After the land was revealed, the waters learned how to answer the call of the moon, that whisper back and forth, as though to soothe the infant earth, born again: shush, shush, shush, under sparkling skies. Furtive sprigs of green, pushed up through softening soil, the slow, brave unfurling into light, neither knowing nor questioning what would come next. Full trust that this, at last, was the right time to sprout and unfurl and shed seed. The land ready and waiting for us to arrive in our own right time.

Our long line of family begins on this fresh land with the women who were holders of the secrets of birth and death, of soil and sky. Reading the stars and the moon, they erected their circles of stone on the high point of this island. Eilean Nam Ban Cailleach—Island of the Crones—its original name. Within this circle, they danced. Painted bodies twirled beneath the moon; days began with the rise of it. The pull of the tides, the spirals of the seasons, the cycles of themselves: blood and bone, swell and hollow. They coupled, seeking the sacred union, the ecstatic dance, flesh to flesh, heart to heart, the fire within their own molten cores.

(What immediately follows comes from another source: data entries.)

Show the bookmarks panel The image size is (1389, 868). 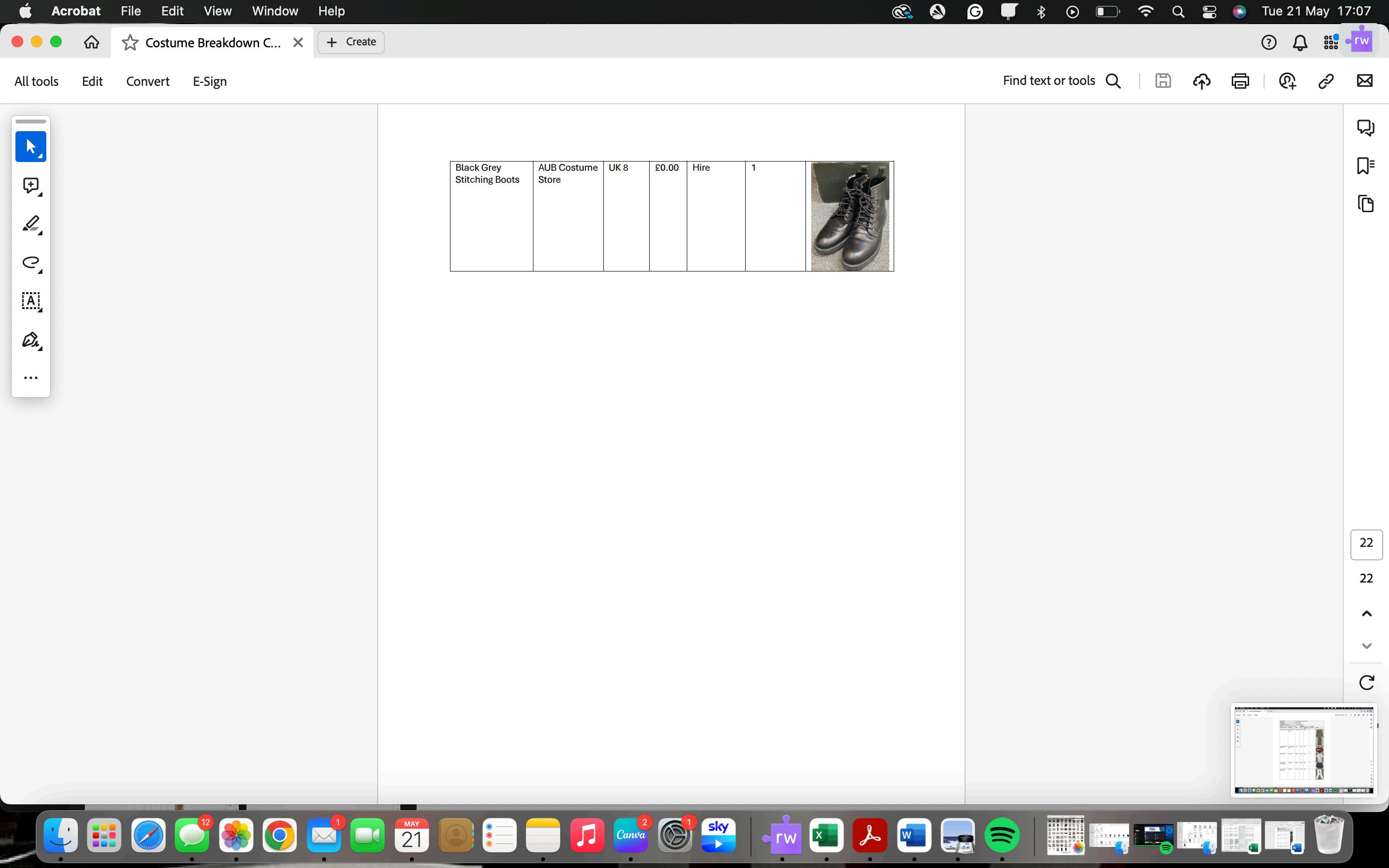(x=1365, y=165)
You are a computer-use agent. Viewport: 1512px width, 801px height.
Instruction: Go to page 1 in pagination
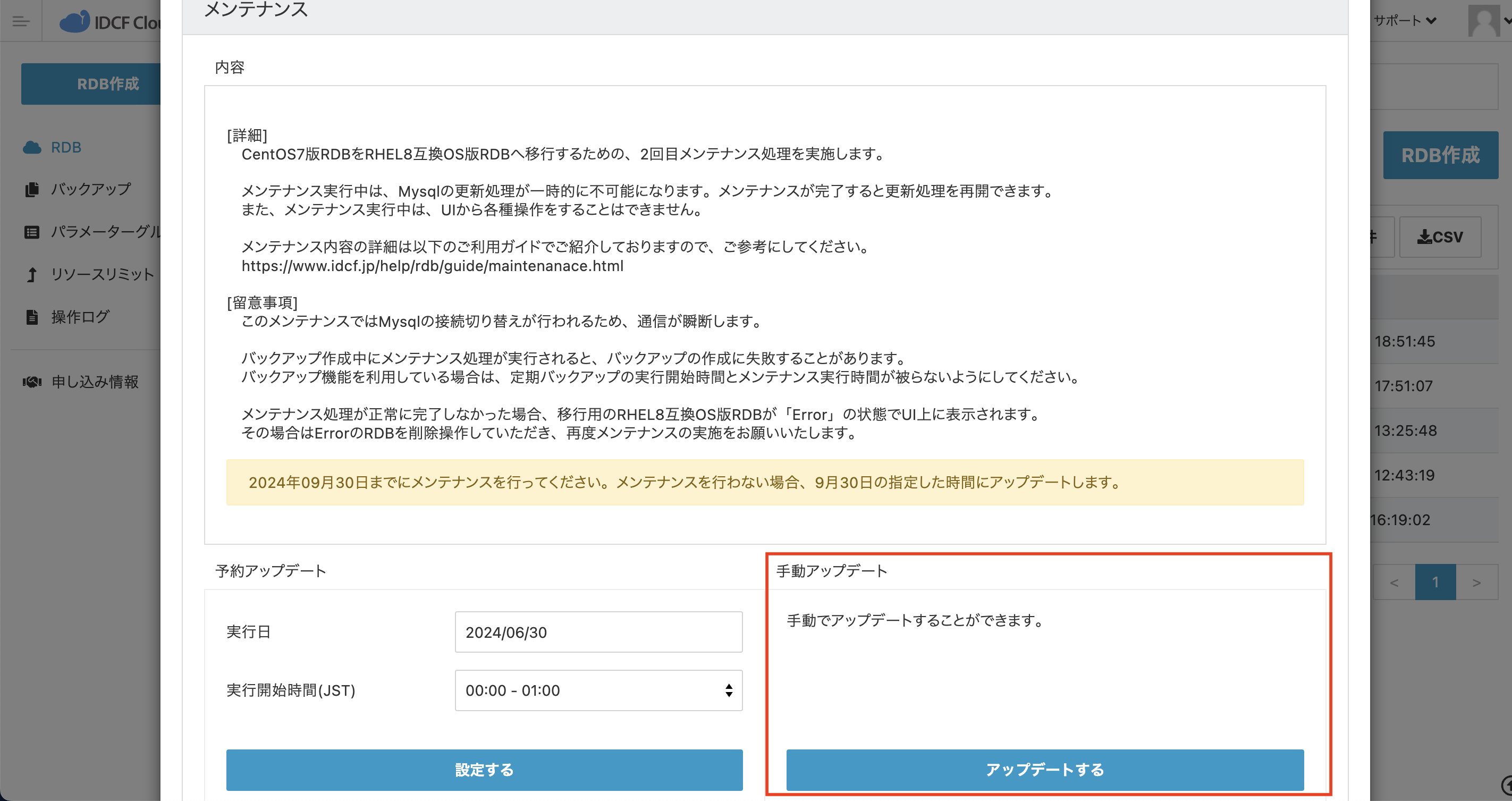1435,582
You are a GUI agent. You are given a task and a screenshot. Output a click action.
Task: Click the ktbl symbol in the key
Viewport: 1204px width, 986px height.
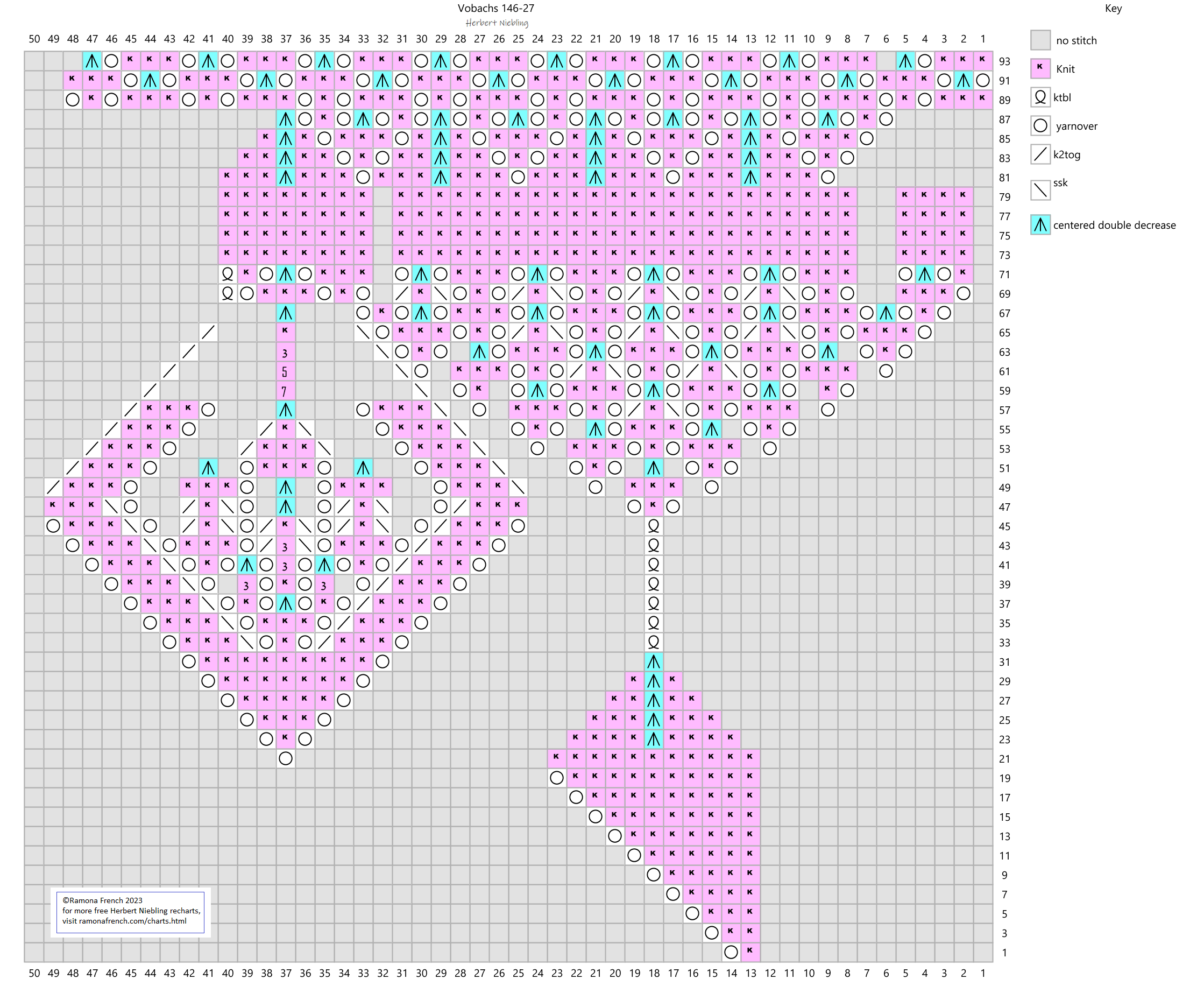(1040, 97)
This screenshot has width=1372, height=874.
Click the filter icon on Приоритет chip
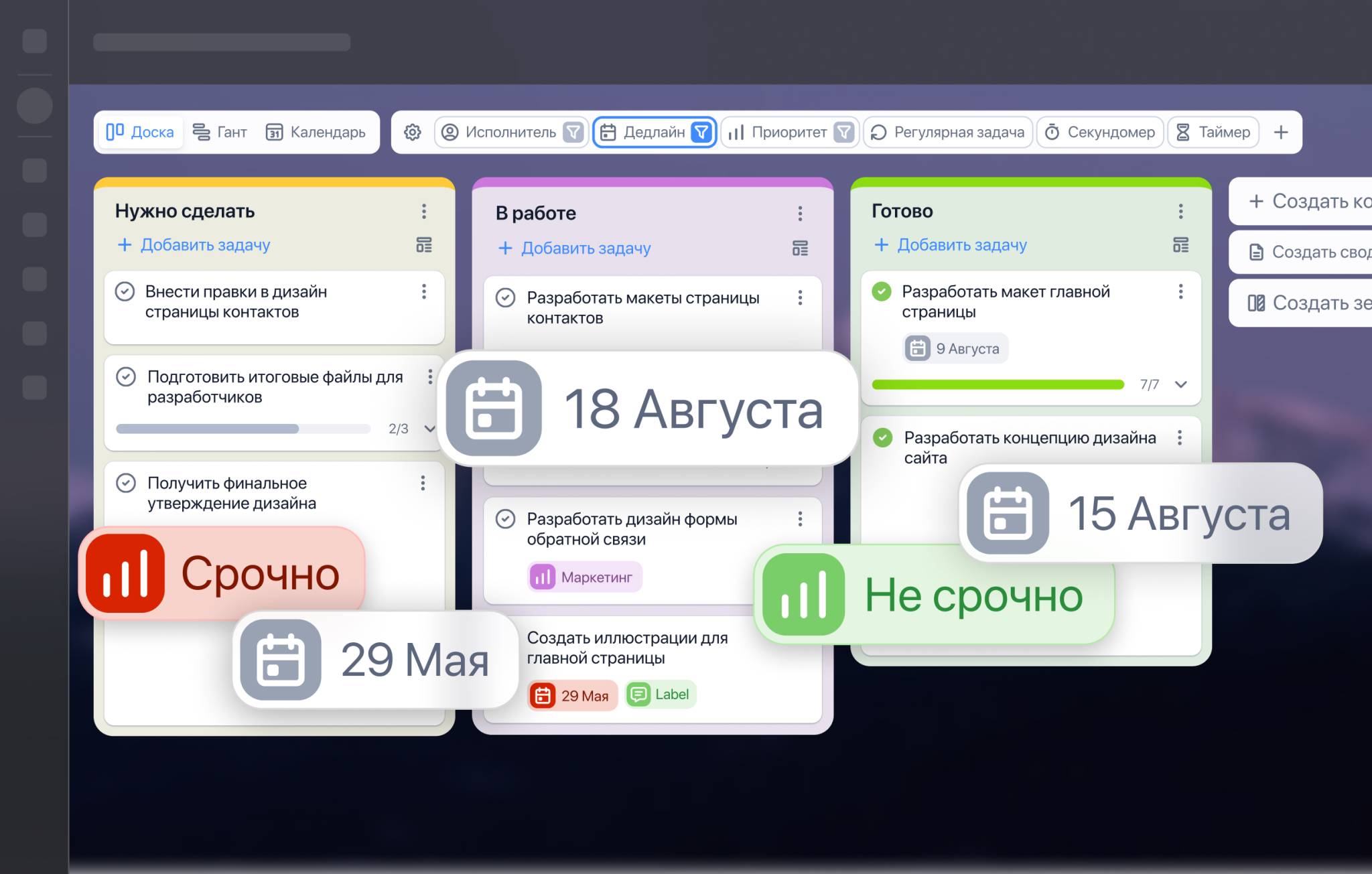pyautogui.click(x=843, y=133)
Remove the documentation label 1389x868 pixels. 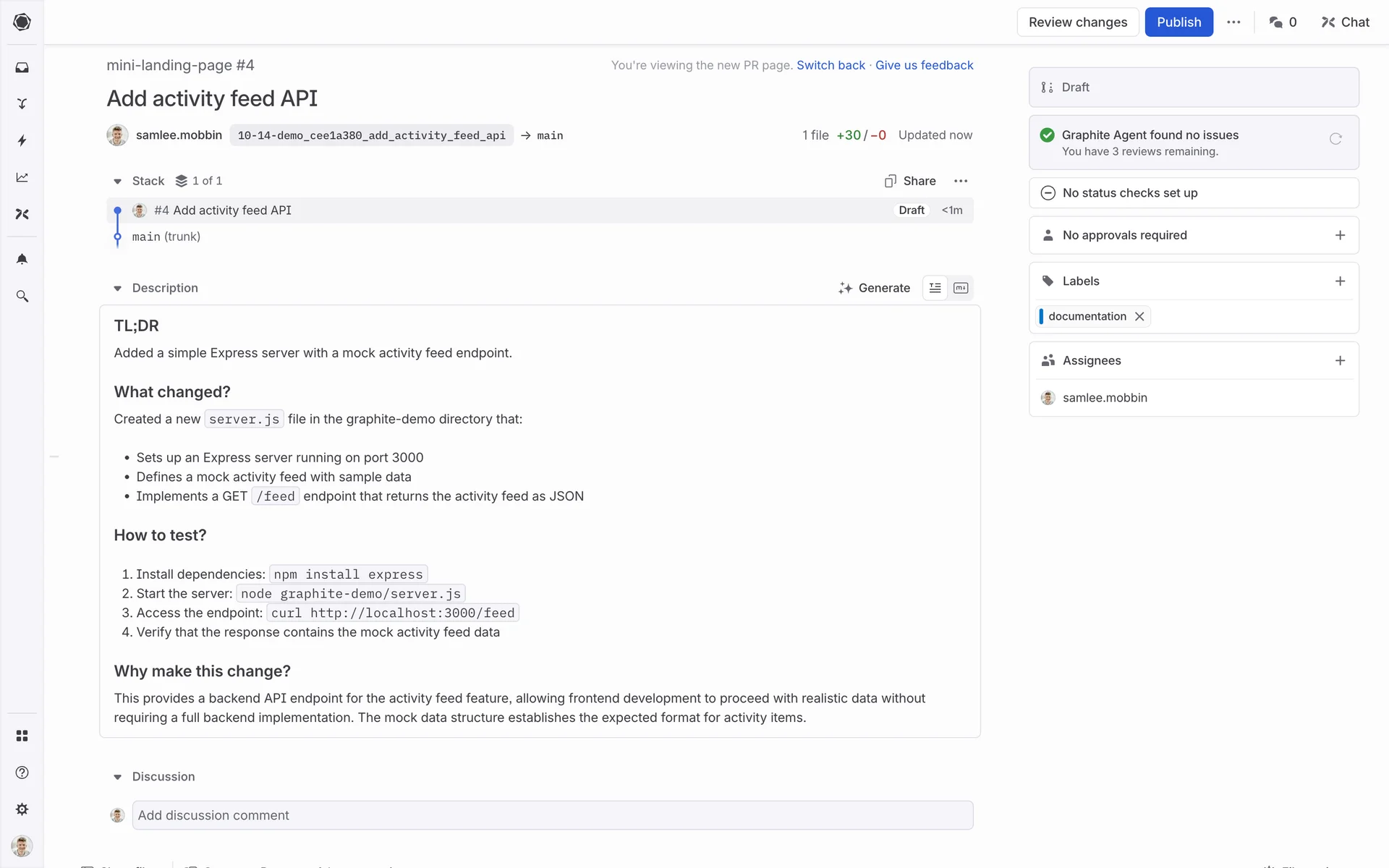click(x=1139, y=316)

Each child arriving belonged not just to the woman who birthed her, but to the whole tuath, the tribe. The woman, with her gift of life, and the child, both sacred.

I want you to know that you are still sacred to me. I imagine that, when you come, you’ll want to know the story of your own birth, so different from our traditions. Later I will write of that. It is still too close and painful for me.